I’m listening to Elizabeth Gilbert’s audiobook, Big Magic, again. This morning I heard one of my favorite quotes, the one where she talks about the discussion she has with the fearful part of herself that makes itself known whenever she embarks on a new creative venture. I like how Elizabeth addresses the fear directly, as an entity that is outside of herself, who will always pipe up with a barrage of unhelpful advice, when faced with something new. A new job, a new street, a new relationship, a new artistic project. "Dear Fear,” she begins.
She doesn’t try to ban the fear, she accepts its presence on her creative journey. She bids it welcome and tells it she knows it is trying to protect her and that it will insist on coming along for the ride. She does, however, set several important ground rules. First and foremost she does not let it drive.
I walk the tightrope between the opposing forces of risk and fear. My fearful side is quite noisy, but I am learning to coexist with it, instead of trying to stuff it in the trunk or letting it plot the course. (Seriously, my fear would never let me leave the house. It doesn’t think it’s safe to go anywhere.) I used to wonder what happened to the part of me who travelled in Greece alone and once hopped on a train hoping it was going in the right direction. But I realize that I drew on that part to switch careers in midlife, after earning my livelihood in theater for 25 years. My risk-taking courageous side accompanies me every time I take a new class, or apply for a grant, or figure out a new skill on the computer. I have a desire, an impulse, an inkling and my inner adventurer whispers in my ear, “Why not?”

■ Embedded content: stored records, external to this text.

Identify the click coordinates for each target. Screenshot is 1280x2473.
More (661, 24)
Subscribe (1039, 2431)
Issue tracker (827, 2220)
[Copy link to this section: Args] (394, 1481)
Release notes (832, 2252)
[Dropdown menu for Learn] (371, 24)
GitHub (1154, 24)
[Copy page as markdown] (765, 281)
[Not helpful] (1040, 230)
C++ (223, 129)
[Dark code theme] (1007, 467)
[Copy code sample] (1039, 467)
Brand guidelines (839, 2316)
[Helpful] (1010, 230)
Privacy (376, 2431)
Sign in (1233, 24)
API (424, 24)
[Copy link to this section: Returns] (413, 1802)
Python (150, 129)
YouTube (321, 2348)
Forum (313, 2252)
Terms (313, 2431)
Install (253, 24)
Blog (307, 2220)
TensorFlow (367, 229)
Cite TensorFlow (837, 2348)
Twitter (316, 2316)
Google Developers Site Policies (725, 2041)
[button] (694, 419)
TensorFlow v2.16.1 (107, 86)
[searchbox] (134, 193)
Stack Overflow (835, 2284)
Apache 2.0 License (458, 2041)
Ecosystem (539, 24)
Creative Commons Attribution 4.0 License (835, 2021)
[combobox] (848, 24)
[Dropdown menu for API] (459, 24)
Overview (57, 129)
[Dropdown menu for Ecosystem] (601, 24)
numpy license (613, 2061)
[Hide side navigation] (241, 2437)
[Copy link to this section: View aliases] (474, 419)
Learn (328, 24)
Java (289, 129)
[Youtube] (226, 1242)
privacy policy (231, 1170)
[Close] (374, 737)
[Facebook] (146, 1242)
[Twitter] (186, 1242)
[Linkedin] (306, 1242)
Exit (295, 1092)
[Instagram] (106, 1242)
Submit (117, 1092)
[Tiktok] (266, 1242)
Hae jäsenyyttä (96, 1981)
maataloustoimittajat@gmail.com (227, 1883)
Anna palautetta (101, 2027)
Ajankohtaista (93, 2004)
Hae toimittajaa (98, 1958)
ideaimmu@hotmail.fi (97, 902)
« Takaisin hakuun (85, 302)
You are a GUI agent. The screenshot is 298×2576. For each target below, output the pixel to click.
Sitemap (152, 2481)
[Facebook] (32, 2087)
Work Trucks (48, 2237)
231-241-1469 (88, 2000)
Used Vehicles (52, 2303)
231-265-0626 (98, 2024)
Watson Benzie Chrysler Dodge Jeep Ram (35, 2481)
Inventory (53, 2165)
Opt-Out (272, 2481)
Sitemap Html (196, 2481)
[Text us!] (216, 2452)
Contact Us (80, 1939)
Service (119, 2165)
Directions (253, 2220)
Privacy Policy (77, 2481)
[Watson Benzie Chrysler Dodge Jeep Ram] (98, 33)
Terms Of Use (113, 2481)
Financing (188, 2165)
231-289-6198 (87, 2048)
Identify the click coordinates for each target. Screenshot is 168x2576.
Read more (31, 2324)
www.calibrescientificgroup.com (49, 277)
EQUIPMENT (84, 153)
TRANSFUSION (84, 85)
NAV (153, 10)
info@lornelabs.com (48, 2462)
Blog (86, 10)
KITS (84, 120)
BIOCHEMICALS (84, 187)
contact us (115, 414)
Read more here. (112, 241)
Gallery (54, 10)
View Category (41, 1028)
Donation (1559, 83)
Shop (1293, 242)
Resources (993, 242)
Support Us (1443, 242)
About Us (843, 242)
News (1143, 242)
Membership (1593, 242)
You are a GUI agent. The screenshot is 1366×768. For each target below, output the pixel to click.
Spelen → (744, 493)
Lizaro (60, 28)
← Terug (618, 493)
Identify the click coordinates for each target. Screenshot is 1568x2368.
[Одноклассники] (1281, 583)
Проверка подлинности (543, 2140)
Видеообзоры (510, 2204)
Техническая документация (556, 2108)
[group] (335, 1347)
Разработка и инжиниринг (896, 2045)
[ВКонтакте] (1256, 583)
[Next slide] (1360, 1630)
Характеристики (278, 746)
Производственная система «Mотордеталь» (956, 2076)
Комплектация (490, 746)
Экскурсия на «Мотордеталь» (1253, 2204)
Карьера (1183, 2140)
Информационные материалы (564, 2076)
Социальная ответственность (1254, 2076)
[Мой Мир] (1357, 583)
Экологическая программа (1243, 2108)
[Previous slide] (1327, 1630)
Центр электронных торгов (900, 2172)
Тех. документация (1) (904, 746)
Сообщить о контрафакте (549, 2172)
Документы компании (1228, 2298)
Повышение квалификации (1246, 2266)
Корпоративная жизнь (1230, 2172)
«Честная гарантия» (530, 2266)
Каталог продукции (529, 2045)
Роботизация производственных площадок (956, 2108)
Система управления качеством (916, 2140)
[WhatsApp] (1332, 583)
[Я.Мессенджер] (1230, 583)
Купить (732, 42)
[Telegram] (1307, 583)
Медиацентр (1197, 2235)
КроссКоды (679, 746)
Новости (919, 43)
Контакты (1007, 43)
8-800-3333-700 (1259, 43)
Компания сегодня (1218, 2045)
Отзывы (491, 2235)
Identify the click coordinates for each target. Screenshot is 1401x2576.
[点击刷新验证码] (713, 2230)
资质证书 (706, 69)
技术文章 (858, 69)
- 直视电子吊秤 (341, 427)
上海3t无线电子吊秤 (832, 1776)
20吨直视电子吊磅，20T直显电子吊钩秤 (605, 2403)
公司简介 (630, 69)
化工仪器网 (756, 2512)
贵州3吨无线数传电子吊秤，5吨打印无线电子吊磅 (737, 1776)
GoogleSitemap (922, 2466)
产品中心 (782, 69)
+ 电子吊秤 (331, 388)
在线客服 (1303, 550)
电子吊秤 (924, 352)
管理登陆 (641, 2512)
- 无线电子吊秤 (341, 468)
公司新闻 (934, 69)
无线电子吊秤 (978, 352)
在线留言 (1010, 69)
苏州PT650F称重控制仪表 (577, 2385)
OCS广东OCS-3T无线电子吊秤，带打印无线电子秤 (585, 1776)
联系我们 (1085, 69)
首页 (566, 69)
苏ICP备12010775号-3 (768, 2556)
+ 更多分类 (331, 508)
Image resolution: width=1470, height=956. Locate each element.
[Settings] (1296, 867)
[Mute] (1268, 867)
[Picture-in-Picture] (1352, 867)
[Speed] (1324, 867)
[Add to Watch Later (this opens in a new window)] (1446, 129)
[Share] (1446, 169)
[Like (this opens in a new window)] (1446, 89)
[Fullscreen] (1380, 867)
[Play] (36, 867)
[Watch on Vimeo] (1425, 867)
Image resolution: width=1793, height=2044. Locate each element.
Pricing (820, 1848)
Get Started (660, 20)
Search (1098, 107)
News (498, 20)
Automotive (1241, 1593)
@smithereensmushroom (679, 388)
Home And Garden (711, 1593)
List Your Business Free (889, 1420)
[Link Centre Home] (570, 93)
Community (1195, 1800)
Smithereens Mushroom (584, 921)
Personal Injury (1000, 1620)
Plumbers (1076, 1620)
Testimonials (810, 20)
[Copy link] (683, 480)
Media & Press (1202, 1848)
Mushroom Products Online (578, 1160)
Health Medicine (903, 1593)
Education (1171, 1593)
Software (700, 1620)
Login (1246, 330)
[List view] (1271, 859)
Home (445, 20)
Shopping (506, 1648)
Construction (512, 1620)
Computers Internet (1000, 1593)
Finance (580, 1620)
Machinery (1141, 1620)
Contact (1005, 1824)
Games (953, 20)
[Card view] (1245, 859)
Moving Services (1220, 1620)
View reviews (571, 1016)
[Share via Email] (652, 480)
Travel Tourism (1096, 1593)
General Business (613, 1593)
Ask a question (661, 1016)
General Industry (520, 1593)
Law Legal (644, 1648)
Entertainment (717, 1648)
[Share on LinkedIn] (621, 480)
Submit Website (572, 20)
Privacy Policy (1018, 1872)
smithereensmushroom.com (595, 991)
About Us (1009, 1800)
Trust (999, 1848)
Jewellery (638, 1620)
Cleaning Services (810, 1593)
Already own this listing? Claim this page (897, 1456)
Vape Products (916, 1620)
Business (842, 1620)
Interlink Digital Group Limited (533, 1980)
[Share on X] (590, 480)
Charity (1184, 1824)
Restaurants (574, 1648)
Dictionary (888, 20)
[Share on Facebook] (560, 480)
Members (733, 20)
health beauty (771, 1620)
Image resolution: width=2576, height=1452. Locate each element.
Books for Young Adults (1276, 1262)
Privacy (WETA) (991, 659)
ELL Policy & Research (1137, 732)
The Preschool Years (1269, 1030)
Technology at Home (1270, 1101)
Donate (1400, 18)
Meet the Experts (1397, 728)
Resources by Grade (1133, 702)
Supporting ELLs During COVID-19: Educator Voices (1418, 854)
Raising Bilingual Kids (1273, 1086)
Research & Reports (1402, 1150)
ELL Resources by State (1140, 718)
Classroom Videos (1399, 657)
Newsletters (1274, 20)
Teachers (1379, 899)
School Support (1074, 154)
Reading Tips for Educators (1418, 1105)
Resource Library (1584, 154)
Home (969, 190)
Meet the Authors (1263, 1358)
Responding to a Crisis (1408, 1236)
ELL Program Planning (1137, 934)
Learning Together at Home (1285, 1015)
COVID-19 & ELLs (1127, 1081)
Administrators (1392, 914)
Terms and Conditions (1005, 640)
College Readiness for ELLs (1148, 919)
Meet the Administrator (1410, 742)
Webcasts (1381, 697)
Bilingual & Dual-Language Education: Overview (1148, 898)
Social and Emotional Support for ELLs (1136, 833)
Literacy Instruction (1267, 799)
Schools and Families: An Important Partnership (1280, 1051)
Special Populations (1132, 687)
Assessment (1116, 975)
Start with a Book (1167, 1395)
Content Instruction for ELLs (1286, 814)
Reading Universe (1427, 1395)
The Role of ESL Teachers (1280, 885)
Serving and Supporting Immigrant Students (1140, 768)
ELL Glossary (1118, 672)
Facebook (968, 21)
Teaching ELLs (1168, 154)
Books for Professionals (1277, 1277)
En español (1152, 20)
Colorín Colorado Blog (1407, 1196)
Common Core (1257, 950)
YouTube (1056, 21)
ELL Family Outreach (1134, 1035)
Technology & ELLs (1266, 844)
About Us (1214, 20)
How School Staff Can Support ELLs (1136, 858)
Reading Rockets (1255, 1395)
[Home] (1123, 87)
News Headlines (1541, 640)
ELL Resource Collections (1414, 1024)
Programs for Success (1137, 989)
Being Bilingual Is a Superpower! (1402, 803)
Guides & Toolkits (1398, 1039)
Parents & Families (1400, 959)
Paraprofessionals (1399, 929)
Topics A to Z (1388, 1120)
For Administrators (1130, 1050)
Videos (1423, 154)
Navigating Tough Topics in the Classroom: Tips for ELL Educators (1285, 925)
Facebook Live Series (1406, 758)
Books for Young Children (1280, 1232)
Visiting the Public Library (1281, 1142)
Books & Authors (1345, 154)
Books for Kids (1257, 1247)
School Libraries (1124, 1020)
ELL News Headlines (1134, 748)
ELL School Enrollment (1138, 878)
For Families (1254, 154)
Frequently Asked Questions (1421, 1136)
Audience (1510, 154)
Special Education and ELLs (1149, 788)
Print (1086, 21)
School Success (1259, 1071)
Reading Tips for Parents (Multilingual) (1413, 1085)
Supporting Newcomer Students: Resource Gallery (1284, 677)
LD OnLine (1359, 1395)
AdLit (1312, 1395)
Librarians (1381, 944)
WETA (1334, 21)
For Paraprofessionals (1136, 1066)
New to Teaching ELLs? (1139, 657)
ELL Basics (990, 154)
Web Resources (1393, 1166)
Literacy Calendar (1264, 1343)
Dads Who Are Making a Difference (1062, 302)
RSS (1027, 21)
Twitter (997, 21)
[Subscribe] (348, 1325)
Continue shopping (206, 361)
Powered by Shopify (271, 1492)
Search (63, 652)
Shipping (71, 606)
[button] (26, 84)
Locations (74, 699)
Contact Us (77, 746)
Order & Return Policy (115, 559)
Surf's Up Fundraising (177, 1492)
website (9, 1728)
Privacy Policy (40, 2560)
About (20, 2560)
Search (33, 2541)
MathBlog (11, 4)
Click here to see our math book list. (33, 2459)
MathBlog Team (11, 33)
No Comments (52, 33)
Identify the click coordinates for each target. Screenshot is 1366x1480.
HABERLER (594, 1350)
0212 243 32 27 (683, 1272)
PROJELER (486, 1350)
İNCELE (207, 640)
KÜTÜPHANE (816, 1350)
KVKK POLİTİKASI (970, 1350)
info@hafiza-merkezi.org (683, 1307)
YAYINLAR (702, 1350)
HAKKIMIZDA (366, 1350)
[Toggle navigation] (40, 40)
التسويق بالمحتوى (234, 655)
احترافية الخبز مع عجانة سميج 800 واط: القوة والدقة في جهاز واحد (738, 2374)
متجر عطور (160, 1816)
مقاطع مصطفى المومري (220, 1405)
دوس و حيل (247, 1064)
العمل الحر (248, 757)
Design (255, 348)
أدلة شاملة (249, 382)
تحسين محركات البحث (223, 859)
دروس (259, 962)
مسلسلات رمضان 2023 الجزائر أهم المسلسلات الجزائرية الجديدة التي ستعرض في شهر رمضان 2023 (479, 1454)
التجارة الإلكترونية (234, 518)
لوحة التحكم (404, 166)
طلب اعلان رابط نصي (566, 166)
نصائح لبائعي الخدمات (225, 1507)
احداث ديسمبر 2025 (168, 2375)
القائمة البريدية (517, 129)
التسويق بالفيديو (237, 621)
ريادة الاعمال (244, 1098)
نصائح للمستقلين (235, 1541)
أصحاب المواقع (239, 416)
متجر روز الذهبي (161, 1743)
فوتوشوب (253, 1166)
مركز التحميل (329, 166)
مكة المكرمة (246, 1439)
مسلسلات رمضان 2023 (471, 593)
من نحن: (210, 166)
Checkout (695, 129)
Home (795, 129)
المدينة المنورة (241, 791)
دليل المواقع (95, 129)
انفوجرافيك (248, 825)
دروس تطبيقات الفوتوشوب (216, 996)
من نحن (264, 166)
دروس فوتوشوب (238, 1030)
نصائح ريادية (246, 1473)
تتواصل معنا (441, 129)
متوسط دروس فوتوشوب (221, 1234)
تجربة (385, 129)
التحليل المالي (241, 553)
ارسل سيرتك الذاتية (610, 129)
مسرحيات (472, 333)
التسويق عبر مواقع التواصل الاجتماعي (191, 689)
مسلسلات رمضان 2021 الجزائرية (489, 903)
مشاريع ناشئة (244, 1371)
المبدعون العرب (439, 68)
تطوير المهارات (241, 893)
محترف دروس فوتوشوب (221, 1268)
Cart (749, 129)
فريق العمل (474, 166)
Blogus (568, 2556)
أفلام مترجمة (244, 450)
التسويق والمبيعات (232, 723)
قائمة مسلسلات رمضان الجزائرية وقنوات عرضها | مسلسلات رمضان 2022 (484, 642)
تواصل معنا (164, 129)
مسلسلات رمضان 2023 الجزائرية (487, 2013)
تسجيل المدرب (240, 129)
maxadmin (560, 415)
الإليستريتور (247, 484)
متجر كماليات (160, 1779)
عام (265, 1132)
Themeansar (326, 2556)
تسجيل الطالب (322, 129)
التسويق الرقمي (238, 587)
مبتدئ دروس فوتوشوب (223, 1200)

When I consider the films that I’ve made with Mountain Girl Media I can see that I’ve chronicled the stories of other people’s adventures. The impulse to solo hike the AT, to take a beloved hobby and turn it into a business, to do something significant about the environment. Fear isn’t our only companion on the creative journeys we take. Curiosity, excitement, and joy, all come along for the ride.